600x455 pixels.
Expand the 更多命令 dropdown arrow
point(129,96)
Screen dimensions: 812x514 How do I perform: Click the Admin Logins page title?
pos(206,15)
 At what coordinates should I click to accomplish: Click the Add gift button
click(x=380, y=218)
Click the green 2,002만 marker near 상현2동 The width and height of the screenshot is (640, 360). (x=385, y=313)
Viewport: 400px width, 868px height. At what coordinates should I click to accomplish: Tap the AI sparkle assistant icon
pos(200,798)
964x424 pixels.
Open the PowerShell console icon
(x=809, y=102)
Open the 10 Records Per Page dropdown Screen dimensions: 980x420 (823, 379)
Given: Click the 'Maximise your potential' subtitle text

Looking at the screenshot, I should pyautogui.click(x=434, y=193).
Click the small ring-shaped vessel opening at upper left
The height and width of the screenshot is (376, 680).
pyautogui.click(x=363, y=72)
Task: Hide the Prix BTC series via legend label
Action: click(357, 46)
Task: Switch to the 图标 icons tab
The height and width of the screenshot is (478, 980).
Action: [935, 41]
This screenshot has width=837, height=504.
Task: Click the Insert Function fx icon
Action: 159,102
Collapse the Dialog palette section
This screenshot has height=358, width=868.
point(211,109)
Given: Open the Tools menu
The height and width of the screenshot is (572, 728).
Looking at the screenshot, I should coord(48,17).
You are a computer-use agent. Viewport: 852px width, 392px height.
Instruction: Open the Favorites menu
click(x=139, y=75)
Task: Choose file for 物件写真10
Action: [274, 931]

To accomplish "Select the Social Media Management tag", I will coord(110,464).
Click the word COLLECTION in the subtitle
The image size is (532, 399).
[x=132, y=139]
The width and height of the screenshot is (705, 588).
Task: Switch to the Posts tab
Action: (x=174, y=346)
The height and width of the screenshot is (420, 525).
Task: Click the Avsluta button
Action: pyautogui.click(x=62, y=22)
- - - - -
Brief
Set down verbatim only the lines between the start of the data above and the line with "Click the green", both boundaries included.

Response below
600x455 pixels.
Expand the 更多命令 dropdown arrow
point(129,96)
Screen dimensions: 812x514 How do I perform: Click the Admin Logins page title?
pos(206,15)
 At what coordinates should I click to accomplish: Click the Add gift button
click(x=380, y=218)
Click the green 2,002만 marker near 상현2동 The width and height of the screenshot is (640, 360). (x=385, y=313)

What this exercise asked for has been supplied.